Here’s the latest guidance from the federal government to oil companies applying for new deepwater drilling permits. This document focuses on the two new well-containment devices rolled out last month, and mentions a new software tool BOEMRE is relying on to evaluate the risk posed by individual deepwater wells should they blow out. There is no link to the software so nobody can assess how robust it is; and, given BOEMRE’s silence on these topics, it seems likely that:
1) Neither of the well-containment devices we’re now relying on has actually been deployed and field-tested to see if it can reliably function in real Gulf deepwater conditions.
2) BOEMRE is ignoring oil spill cleanup technology, techniques and capacity, and is going forward with high-risk, high-pressure well permits in ultradeep waters far offshore, ensuring the same poor cleanup performance for the next major spill that we experienced with Exxon Valdez and the BP spill. (Recall that there could be 65 million gallons of oil spilled during the 2-3 weeks required to assemble and deploy one of the new containment devices, assuming they work perfectly on the first try.)
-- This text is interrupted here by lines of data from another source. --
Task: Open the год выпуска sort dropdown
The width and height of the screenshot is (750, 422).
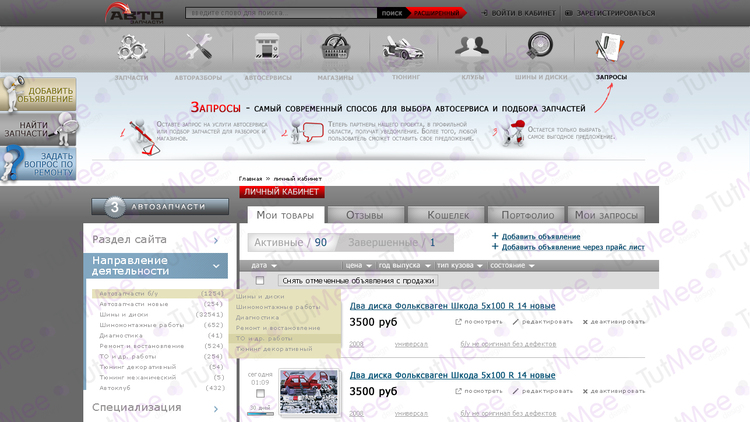Action: [403, 266]
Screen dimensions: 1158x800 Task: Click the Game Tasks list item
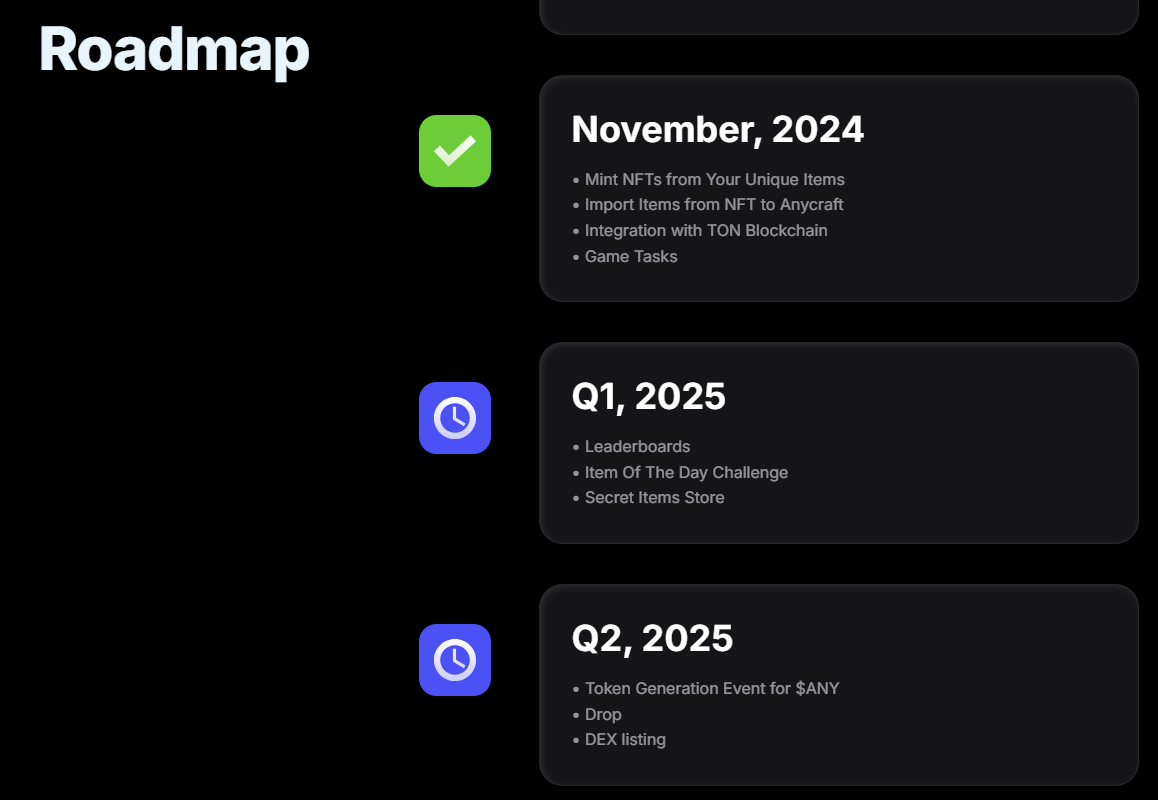pos(631,257)
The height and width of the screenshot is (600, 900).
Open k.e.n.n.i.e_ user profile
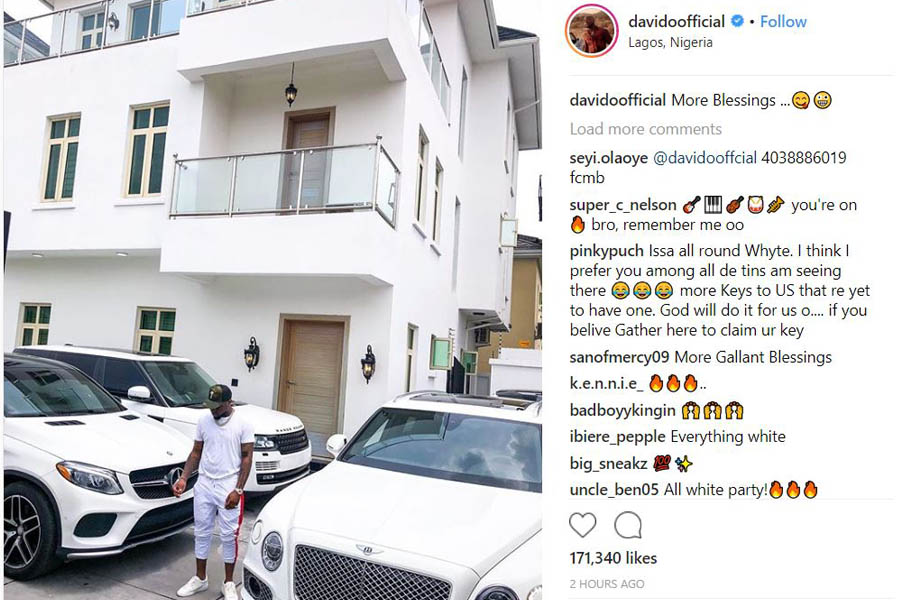(606, 383)
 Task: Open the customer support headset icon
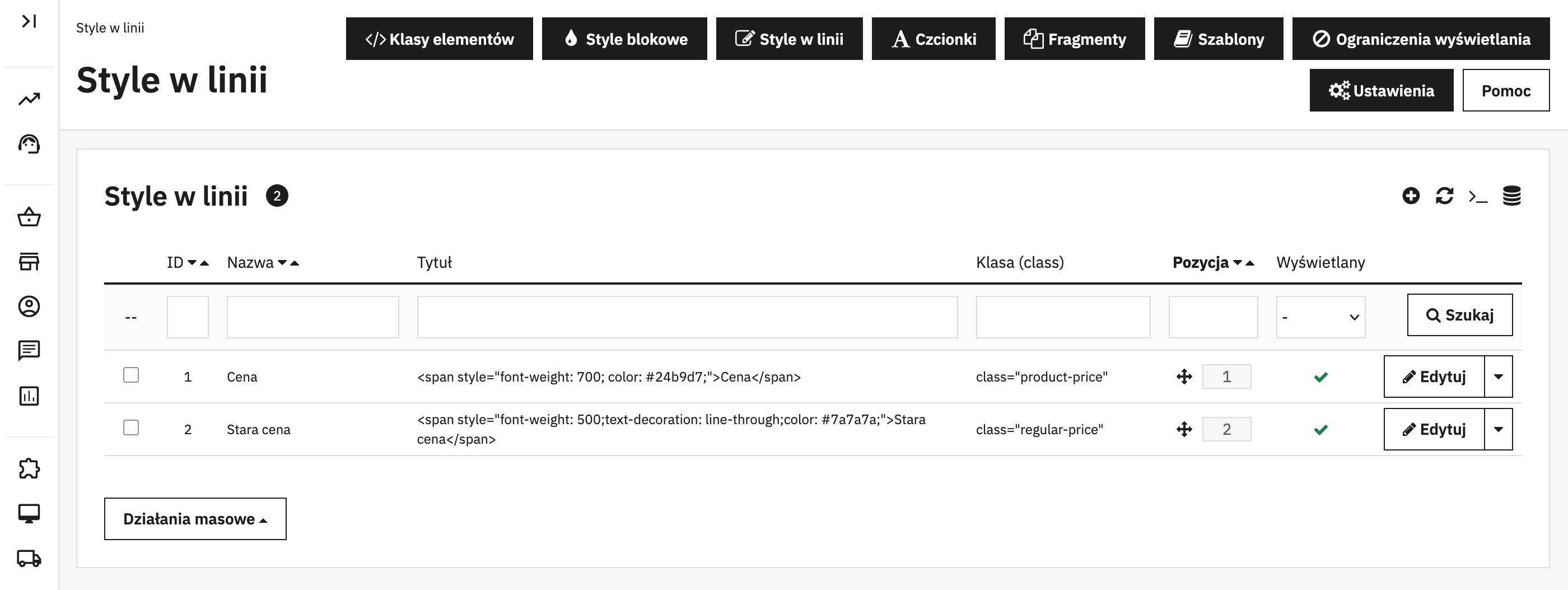29,145
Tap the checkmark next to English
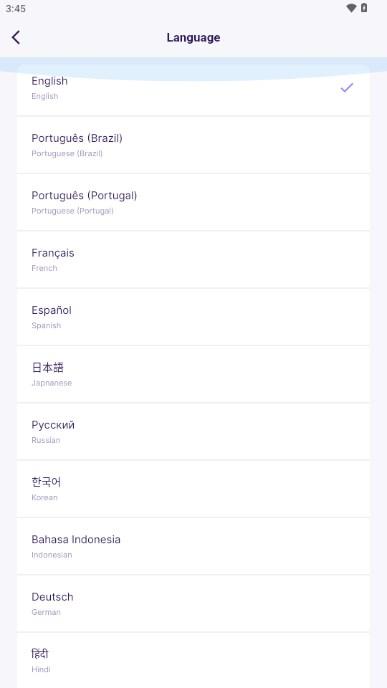Image resolution: width=387 pixels, height=688 pixels. coord(347,88)
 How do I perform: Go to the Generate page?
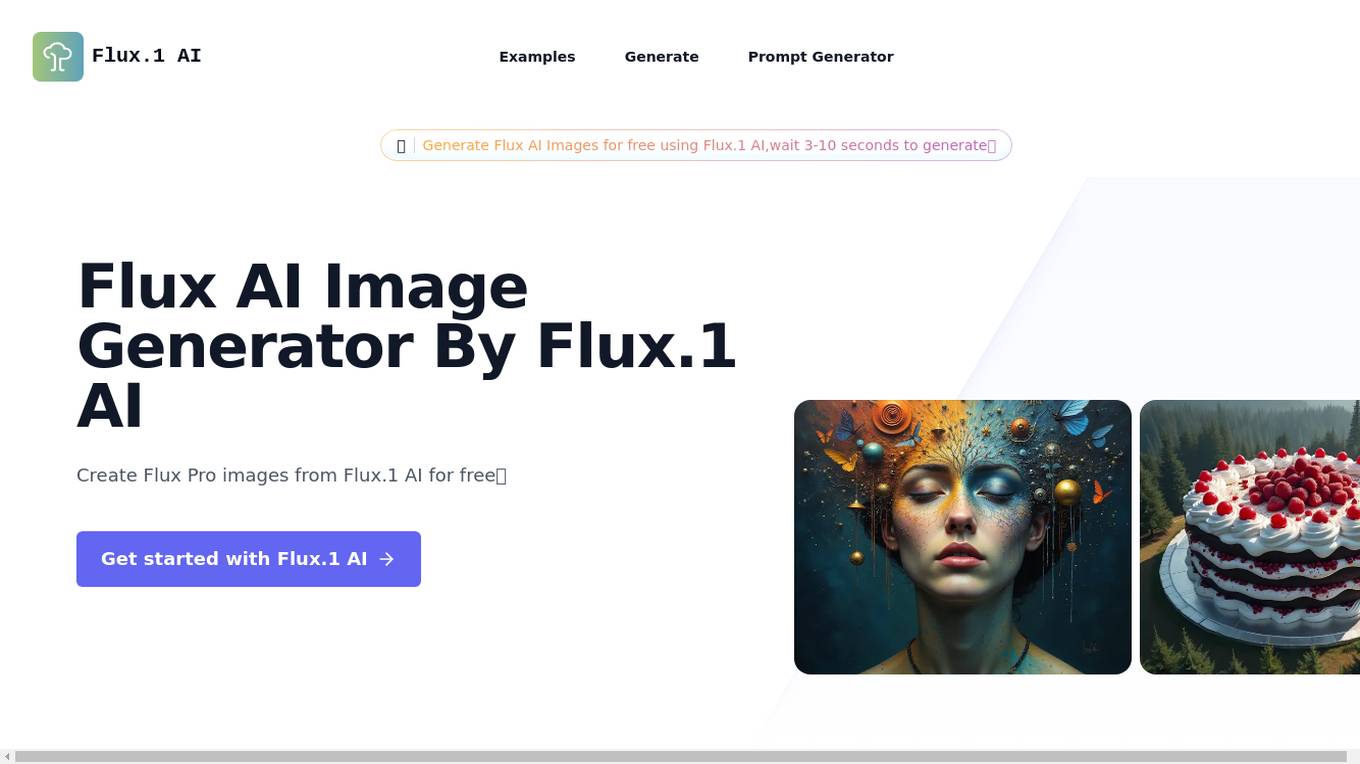click(662, 57)
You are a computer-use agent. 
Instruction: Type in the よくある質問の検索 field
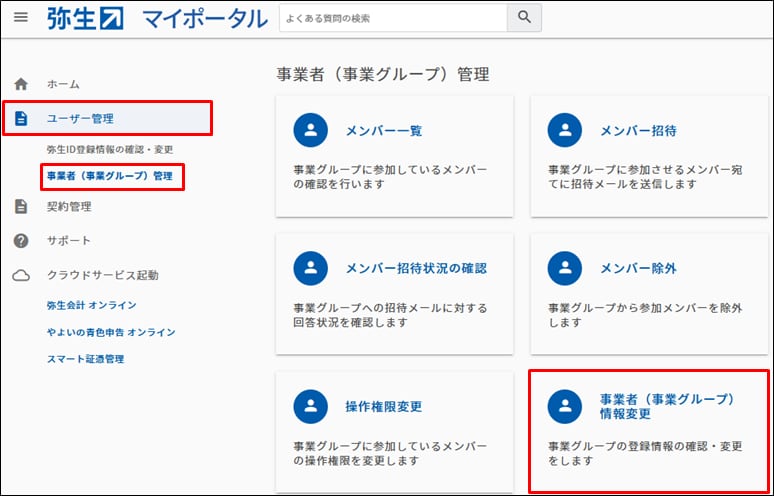point(392,18)
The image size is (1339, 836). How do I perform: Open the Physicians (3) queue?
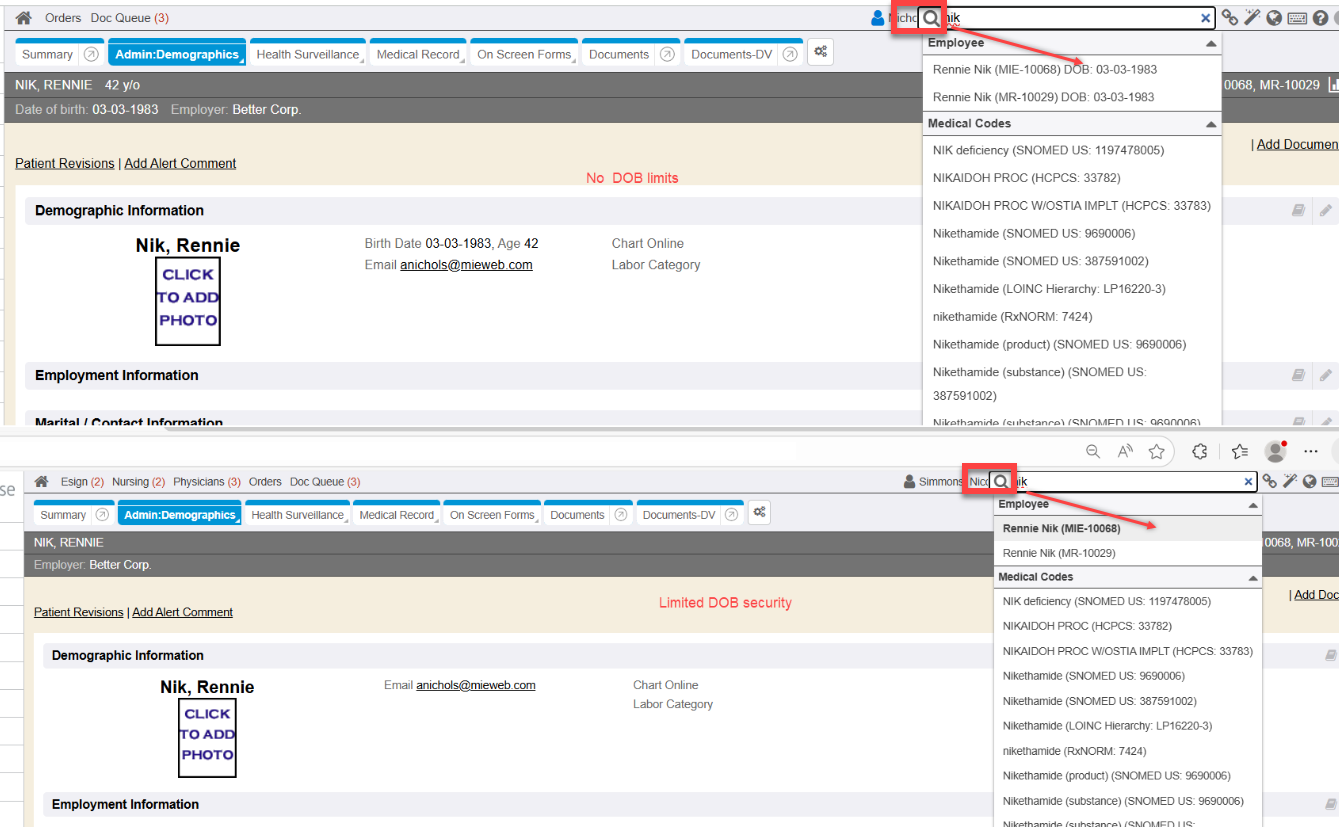(x=206, y=482)
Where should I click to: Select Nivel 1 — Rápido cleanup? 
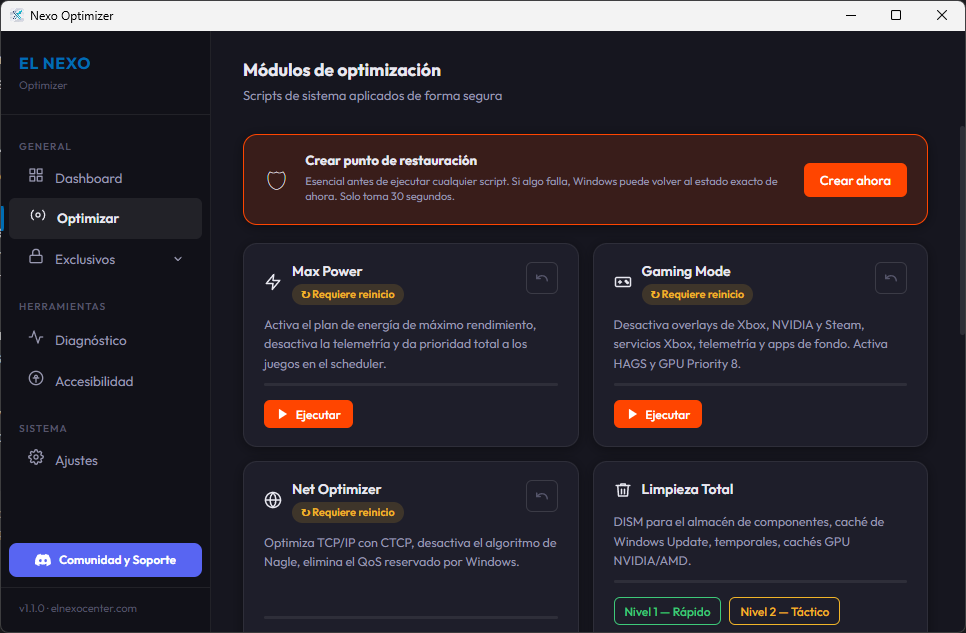click(667, 611)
Assuming they actually do work, it is progress to have better well-containment options. Especially since we now know that blowout preventers – that previous bit of miracle technology we faithfully relied on – are fundamentally flawed by design, unable to reliably function at the fluid pressures and temperatures likely to be encountered in deep wells that go out of control.
But well containment is irrelevant for other risks that commonly cause major spills, like tanker accidents and intentional sabotage. Petrobras is developing their Cascade and Chinook deepwater oil and gas finds in the Gulf of Mexico using an FPSO (essentially a stationary oil tanker), the BW Pioneer, which can hold 25 million gallons. Other tankers will regularly unload crude from the Pioneer and shuttle it back to port (Galveston?). The Cascade and Chinook wells are 150 miles offshore in water 8,000-9,000 feet deep and drilled to total depth of 27,000 feet (for comparison, BP’s failed Macondo well that sank the Deepwater Horizon rig last April was just 40 miles offshore, in water 5,000 feet deep and drilled to total depth of 18,000 feet). Petrobras expects to initially produce 3.4 million gallons per day combined from its two wells. (BP’s Macondo well initially spilled 2.6 million gallons per day.)
This clip is a bit long, but Rachel Maddow got Noble Energy’s Regional Oil Spill Response Plan that accompanied their permit to resume deepwater drilling, the first permit BOEMRE approved since the BP spill. This plan should include cleanup details. The plan is dated September 2009, seven months before the BP spill, and includes no new information or plans, according to Maddow.
So how can BOEMRE express such confidence in the ability to safely and effectively respond to a worst-case spill scenario if we’re still relying on old cleanup plans that gave us scenes like this? And why is this information so difficult for us ordinary folks to come by?
[This article has been updated to replace some broken links with archived material on Internet Archive’s Wayback Machine.]